Saturday, April 27, 2013

Fun with Numba, NumPy and F2PY

I've started using Numba to speed up MD simulations for our course in Molecular Statistics, which I teach together with +Jan Jensen and +Jimmy Charnley Kromann.

One exercise is using the Velo-Verlet algorithm to simulate a Lennard-Jones gas/liquid with periodic boundary conditions. Since we do everything in Python in this course, running the actual simulation is quite slow. What we do is we supply the students with a compiled FORTRAN module, compiled with F2PY which they can use when they've written their own Lennard-Jones gradient code.

The FORmula TRANslator module is extremely fast, compared to Python code. I rewrote the code from last year's course to a function I could use with Numba and compare directly to the F2PY module

For 100 particles:

  • Numba: 0.146 ms/iteration (466x speed up)
  • F2PY: 0.236 ms/iteration (289x speed up)
  • Python: 68.06 ms/iteration
Now, I'm pretty sure a pure FORTRAN implementation would be faster than the F2PY, but I am very impressed with the Numba, since it's standard Python code and MUCH more simple to read than FORTRAN -- in theory all you have to do is write @autojit before a function definition. This is of course in theory ... I didn't do anything to improve on the readability of the Lennard-Jones code here. Before I posted, I had actually inserted a comment saying """This code block is unreadable""".

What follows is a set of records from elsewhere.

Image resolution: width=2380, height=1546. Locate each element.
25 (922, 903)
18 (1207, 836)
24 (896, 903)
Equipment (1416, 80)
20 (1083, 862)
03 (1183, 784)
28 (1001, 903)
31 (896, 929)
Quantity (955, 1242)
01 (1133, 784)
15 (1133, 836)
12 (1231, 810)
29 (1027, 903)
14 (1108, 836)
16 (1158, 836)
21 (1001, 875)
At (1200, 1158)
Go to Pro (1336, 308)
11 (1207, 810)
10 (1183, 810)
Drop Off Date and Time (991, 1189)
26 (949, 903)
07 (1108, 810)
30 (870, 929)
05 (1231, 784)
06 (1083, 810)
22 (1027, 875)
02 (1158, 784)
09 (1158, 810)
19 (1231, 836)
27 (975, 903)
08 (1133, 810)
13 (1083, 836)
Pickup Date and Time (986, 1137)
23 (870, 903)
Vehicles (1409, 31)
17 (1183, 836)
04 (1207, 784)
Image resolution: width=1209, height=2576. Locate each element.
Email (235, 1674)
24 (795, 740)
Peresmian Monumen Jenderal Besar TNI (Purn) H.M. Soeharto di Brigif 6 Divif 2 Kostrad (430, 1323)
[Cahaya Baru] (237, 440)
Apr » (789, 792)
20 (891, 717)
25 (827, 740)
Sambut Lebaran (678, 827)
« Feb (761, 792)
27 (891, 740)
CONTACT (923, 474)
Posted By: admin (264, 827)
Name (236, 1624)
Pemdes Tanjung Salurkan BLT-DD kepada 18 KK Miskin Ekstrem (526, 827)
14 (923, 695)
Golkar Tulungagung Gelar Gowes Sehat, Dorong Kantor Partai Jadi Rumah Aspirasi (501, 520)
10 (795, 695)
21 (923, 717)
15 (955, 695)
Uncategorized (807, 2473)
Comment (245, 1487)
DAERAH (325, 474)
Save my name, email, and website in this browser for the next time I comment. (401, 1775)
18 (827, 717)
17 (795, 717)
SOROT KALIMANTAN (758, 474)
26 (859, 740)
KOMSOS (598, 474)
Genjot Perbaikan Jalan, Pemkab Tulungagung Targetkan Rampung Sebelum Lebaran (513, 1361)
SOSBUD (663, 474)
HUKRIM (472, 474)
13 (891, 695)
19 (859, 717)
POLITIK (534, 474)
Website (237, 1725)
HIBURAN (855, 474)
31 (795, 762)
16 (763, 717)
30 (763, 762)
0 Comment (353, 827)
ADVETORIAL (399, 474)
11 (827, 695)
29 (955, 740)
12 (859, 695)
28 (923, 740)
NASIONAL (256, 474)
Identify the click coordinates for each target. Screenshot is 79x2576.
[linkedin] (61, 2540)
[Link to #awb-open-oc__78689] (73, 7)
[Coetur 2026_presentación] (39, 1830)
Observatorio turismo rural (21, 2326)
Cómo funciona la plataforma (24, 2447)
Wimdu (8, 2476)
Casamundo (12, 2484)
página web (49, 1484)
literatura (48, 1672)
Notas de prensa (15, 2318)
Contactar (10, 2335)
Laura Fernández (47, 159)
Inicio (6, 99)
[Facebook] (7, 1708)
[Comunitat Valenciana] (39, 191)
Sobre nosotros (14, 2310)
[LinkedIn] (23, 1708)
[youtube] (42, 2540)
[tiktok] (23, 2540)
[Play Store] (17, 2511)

Now, there were a few issues I discovered:


1) @autojit vs. @jit(argtypes=[double[:,:], double[:]])

Since Numba has to decide what arguments a function takes before it's being compiled, it needs to know what possible type of arguments the function takes. If you're lucky, Numba decides on the right type and you can get away with @autojit, but sometimes autojitting makes the code SLOWER than standard, interpreted Python. In one case I got a factor of 10x slower with autojit, but explicitly stating the function argument types with @jit(argtypes = .... ) I got a speed up of 20x on the same code compared to interpreted Python.


2) Returning tuples in compiled code block

Numba does not allow a tuple to be returned inside a compiled code block. So don't do this.


3) Use Numpy properly

  • Numba is NumPy aware, so code ran faster when numbers were stored in numpy.array types rather than just regular Python lists.
  • At first I was numpy.round() to round to nearest integer in the periodic boundary condition code. Switching three numpy.round() calls to numpy.rint() gave a speed up of around 100x on the code execution.
  • Use U[i, j] instead of U[i][j] on NumPy arrays. Not much of a difference in the vanilla Python code, but MASSIVE speed gains in compiled code.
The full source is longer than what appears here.